* _Rows excerpted from a collection_:
--

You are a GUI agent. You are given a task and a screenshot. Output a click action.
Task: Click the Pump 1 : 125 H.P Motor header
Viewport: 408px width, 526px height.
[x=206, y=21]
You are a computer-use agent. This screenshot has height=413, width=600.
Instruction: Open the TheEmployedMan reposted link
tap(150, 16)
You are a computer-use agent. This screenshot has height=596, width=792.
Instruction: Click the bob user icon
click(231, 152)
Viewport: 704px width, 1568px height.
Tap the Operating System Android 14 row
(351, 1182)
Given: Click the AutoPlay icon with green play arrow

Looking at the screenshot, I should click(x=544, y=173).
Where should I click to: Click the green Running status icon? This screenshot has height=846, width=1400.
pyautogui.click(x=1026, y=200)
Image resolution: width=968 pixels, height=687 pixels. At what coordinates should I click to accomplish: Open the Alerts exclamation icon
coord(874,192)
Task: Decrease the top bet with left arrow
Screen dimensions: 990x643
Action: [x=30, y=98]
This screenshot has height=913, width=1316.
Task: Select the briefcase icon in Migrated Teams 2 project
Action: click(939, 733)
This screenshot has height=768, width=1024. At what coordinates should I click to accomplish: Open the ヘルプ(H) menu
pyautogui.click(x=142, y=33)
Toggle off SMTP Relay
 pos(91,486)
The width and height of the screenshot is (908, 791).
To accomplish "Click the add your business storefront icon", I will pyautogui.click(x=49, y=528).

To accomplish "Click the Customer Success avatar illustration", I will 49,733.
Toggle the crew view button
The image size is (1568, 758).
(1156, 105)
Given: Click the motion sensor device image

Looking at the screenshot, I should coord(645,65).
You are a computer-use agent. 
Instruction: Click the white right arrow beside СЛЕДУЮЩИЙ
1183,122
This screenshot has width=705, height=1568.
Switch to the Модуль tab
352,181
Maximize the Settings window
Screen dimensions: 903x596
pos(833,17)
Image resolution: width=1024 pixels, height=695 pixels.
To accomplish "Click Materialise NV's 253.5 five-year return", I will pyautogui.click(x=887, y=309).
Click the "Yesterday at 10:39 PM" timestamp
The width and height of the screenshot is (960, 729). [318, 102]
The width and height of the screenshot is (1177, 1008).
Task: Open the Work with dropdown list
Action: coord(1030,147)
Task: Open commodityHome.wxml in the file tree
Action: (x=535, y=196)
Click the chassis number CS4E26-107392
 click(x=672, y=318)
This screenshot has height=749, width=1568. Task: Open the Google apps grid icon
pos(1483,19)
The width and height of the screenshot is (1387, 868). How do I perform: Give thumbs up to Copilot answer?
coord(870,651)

--

* _Task description_:
Can you rewrite the rows from the very first line through the line containing "click(231, 152)", changing "Instruction" to "Request" and leaving everything else unchanged?

* _Correct response_:
You are a GUI agent. You are given a task and a screenshot. Output a click action.
Task: Click the Pump 1 : 125 H.P Motor header
Viewport: 408px width, 526px height.
[x=206, y=21]
You are a computer-use agent. This screenshot has height=413, width=600.
Request: Open the TheEmployedMan reposted link
tap(150, 16)
You are a computer-use agent. This screenshot has height=596, width=792.
Request: Click the bob user icon
click(231, 152)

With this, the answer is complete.